:: Work to complete ::
Duplicate the data below line for line, changing nothing.

[Data on locating visible targets]
---------------
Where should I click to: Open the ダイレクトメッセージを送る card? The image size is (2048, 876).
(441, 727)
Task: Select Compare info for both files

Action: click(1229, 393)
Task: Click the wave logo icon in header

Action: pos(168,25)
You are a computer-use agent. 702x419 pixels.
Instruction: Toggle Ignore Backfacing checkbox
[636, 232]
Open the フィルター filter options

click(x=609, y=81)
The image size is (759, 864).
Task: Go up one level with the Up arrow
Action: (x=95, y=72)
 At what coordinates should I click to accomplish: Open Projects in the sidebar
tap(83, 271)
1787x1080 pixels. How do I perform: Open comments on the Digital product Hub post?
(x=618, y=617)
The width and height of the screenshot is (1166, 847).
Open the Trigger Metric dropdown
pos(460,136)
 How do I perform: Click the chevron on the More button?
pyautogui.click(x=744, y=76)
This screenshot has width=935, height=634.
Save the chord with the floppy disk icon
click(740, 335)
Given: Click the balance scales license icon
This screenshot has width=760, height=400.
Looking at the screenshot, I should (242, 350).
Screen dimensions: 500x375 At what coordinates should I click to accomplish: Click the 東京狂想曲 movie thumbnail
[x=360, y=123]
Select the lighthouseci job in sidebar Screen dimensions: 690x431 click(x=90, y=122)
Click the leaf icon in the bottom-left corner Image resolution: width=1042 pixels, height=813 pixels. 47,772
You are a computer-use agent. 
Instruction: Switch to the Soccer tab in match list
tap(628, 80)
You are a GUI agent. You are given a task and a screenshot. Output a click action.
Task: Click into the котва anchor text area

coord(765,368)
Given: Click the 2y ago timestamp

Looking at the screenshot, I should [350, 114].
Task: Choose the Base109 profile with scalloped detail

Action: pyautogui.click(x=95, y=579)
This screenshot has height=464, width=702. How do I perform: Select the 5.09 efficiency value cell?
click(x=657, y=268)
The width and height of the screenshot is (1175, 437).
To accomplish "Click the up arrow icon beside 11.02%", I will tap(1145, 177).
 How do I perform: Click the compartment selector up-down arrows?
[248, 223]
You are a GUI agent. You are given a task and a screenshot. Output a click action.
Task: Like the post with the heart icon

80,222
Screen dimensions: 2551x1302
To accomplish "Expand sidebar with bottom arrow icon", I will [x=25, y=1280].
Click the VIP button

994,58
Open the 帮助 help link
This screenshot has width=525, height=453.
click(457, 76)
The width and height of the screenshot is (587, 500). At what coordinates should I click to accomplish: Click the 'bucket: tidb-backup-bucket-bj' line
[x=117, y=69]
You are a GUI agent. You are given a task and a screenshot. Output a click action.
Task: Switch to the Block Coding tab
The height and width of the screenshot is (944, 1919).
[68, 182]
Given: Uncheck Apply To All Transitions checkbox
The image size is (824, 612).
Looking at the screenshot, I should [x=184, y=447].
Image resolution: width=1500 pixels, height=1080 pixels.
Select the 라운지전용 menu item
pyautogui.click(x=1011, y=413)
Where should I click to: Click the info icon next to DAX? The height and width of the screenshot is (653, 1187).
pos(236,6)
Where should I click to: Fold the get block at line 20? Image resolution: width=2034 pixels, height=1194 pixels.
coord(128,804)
---------------
:: Complete response ::
Where should I click to: Open the ダイレクトメッセージを送る card? The image size is (2048, 876).
(441, 727)
Task: Select Compare info for both files

Action: click(1229, 393)
Task: Click the wave logo icon in header

Action: pos(168,25)
You are a computer-use agent. 702x419 pixels.
Instruction: Toggle Ignore Backfacing checkbox
[636, 232]
Open the フィルター filter options

click(x=609, y=81)
The image size is (759, 864).
Task: Go up one level with the Up arrow
Action: (x=95, y=72)
 At what coordinates should I click to accomplish: Open Projects in the sidebar
tap(83, 271)
1787x1080 pixels. How do I perform: Open comments on the Digital product Hub post?
(x=618, y=617)
The width and height of the screenshot is (1166, 847).
Open the Trigger Metric dropdown
pos(460,136)
 How do I perform: Click the chevron on the More button?
pyautogui.click(x=744, y=76)
This screenshot has width=935, height=634.
Save the chord with the floppy disk icon
click(740, 335)
Given: Click the balance scales license icon
This screenshot has width=760, height=400.
Looking at the screenshot, I should (242, 350).
Screen dimensions: 500x375 At what coordinates should I click to accomplish: Click the 東京狂想曲 movie thumbnail
[x=360, y=123]
Select the lighthouseci job in sidebar Screen dimensions: 690x431 click(x=90, y=122)
Click the leaf icon in the bottom-left corner Image resolution: width=1042 pixels, height=813 pixels. 47,772
You are a computer-use agent. 
Instruction: Switch to the Soccer tab in match list
tap(628, 80)
You are a GUI agent. You are given a task and a screenshot. Output a click action.
Task: Click into the котва anchor text area

coord(765,368)
Given: Click the 2y ago timestamp

Looking at the screenshot, I should [350, 114].
Task: Choose the Base109 profile with scalloped detail

Action: pyautogui.click(x=95, y=579)
This screenshot has height=464, width=702. How do I perform: Select the 5.09 efficiency value cell?
click(x=657, y=268)
The width and height of the screenshot is (1175, 437).
To accomplish "Click the up arrow icon beside 11.02%", I will tap(1145, 177).
 How do I perform: Click the compartment selector up-down arrows?
[248, 223]
You are a GUI agent. You are given a task and a screenshot. Output a click action.
Task: Like the post with the heart icon

80,222
Screen dimensions: 2551x1302
To accomplish "Expand sidebar with bottom arrow icon", I will [x=25, y=1280].
Click the VIP button

994,58
Open the 帮助 help link
This screenshot has width=525, height=453.
click(457, 76)
The width and height of the screenshot is (587, 500). At what coordinates should I click to accomplish: Click the 'bucket: tidb-backup-bucket-bj' line
[x=117, y=69]
You are a GUI agent. You are given a task and a screenshot. Output a click action.
Task: Switch to the Block Coding tab
The height and width of the screenshot is (944, 1919).
[68, 182]
Given: Uncheck Apply To All Transitions checkbox
The image size is (824, 612).
Looking at the screenshot, I should [x=184, y=447].
Image resolution: width=1500 pixels, height=1080 pixels.
Select the 라운지전용 menu item
pyautogui.click(x=1011, y=413)
Where should I click to: Click the info icon next to DAX? The height and width of the screenshot is (653, 1187).
pos(236,6)
Where should I click to: Fold the get block at line 20? Image resolution: width=2034 pixels, height=1194 pixels.
coord(128,804)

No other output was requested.